Given the effort Democrats are making to capitalize on the issue, Speaker John A. Boehner warned Republicans they would run political risks and could be accused of allowing a tax increase if they blocked the continuation of payroll tax relief set to expire at the end of the year. Lawmakers coming out of the caucus meeting Friday said they had had a spirited debate.

“Most people standing up to speak were troubled” by legislation to extend the payroll tax cut, said Representative Jeff Flake, Republican of Arizona. “There was a divide between the rank and file and the leadership. There was a lot of disquiet in that room.”

What the Republican leadership knows is that the last thing they want to see happen going into the 2012 election cycle is for Republicans to be cast as the party that fought to the death to preserve tax cuts for the wealthy and at the same time were opposed to tax cuts for the middle class. But their rank and file members seem to see that as a betrayal of their total obstruction all the time strategy.

And so on every level what we see is that the strategies employed by the Republicans are backfiring. And if not mitigated, could very well deal a fatal blow to their party.

There have been those on the left who have suggested - as this battle looked grim - that Democrats should mirror these strategies.
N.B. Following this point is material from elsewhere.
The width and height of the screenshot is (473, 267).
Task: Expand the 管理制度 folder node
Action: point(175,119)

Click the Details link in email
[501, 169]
I, on the other hand, think about the wise counsel of Dr. Martin Luther King.

One of the great philosophical debates of history has been over the whole question of means and ends. And there have always been those who argued that the end justifies the means, that the means really aren’t important. The important thing is to get to the end, you see.
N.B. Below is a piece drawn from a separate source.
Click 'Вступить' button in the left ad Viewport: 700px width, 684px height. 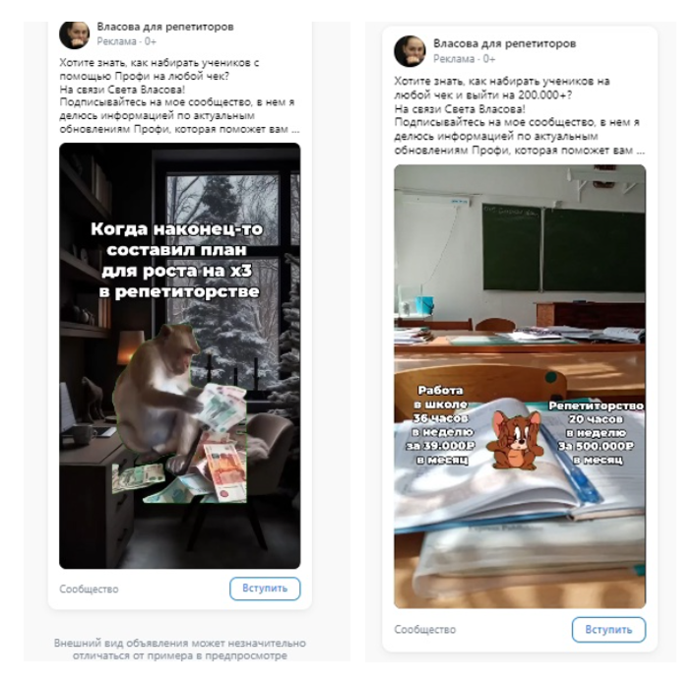265,589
So, if you’re seeking to develop a just society, they say, the important thing is to get there, and the means are really unimportant; any means will do so long as they get you there? they may be violent, they may be untruthful means; they may even be unjust means to a just end. There have been those who have argued this throughout history. But we will never have peace in the world until men everywhere recognize that ends are not cut off from means, because the means represent the ideal in the making, and the end in process, and ultimately you can’t reach good ends through evil means, because the means represent the seed and the end represents the tree.